Our current debates about body cameras, and banning choke-holds, and defunding law enforcement while shifting funds to social services, all of which warrant consideration, however, need to be seen as bricks on a foundation of a very different metaphysic, and a very much more complex intellectual and belief framework based on a balanced inclusion of both right and left hemispheres of our brains.

There is a growing cadre of outstanding female leaders facing both cameras and public scrutiny while discharging public responsibility for both law enforcement and the long-overdue racial equality. It is no accident, nor mere fluke, nor a one-off that these women command the public respect. They, by their nature, and by their formation have been aware of their deep and profound and undeniable “relationship” to the universe, to nature and to the divine. They are at one with their right and their left brains.
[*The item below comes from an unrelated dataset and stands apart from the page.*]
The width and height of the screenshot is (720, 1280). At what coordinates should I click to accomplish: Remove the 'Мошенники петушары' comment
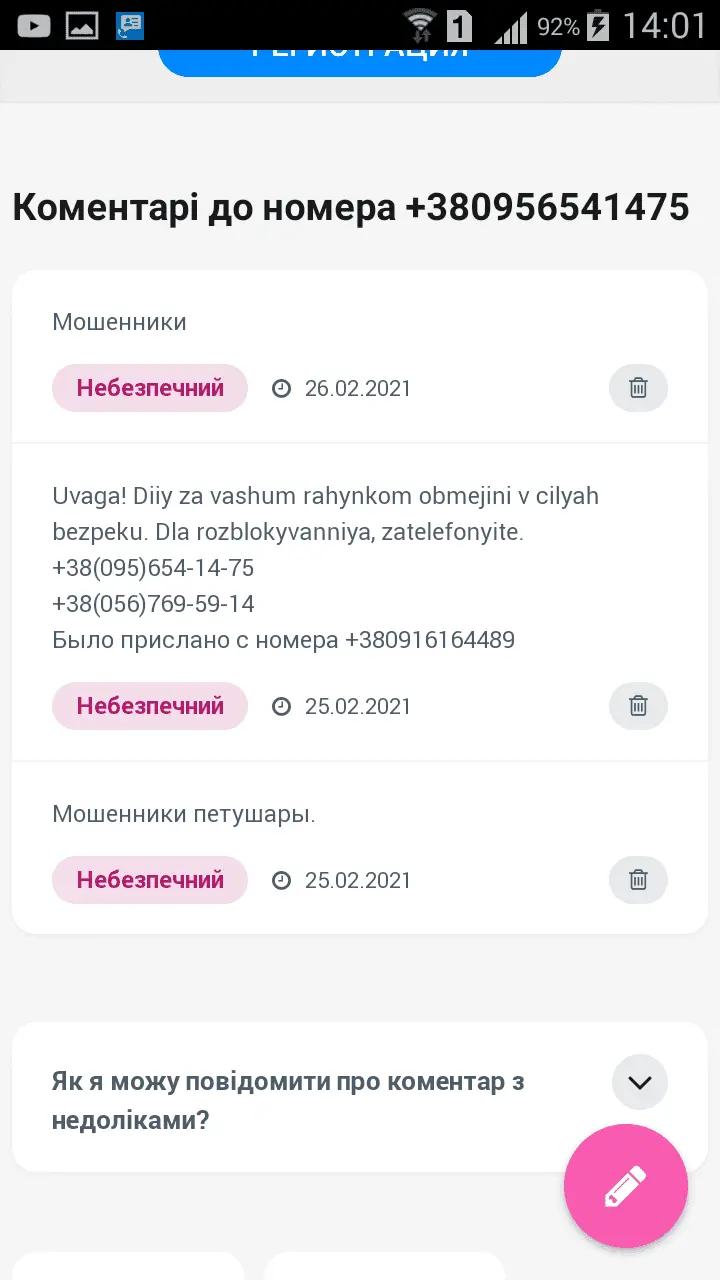(x=638, y=880)
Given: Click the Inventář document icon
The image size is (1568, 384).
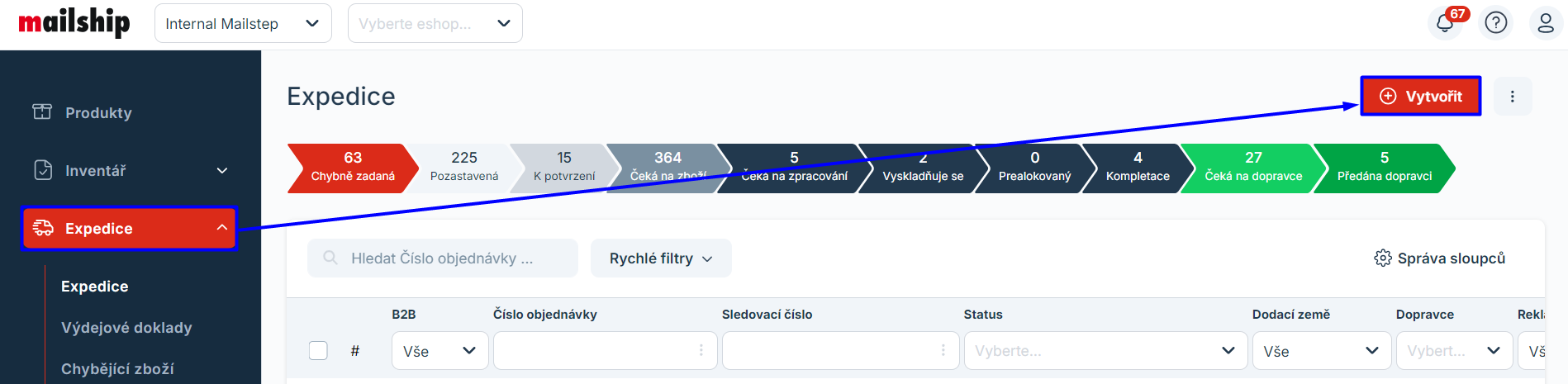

And rather than reduce any of their various and specific policy proposals to whether or not the budget will accommodate it, the men sitting at the same tables would do well to listen, not only with their left brains, but with their right brains as well, to the wholeness of the perceptions, including the long-term visions and compassion and empathy embodied in those proposals. This inflection point in history around the globe should not pass as just another policy fight between the political right-wing ideologues and the left-wing ideologues, nor between the law-and-order ideologues and the more liberal proponents.

Civilization, including all of our churches, and their impoverished and curtailed leadership, have access to the divinity within, as one of, if not the most potent and creative and compassionate and ineffable sources of love and empathy, if only they can and will open the eyes of their own poet, artist and creative genius. The human ethos, given the dire threats we all face as one, demands of our leaders of all political and religious stripes, an authentic grasp of their own ineffable divinity and the richness of the depth and breadth of the right brain. And in their reading, and their reflecting, their prayer time and in their public utterances, the gifts of such personal discipline can and will open the hearts and minds of those to whom they are charged with serving and protecting.

And the Other will be as important as the “self” in all of their deliberations…

And there will not be a wimp among them, of either gender!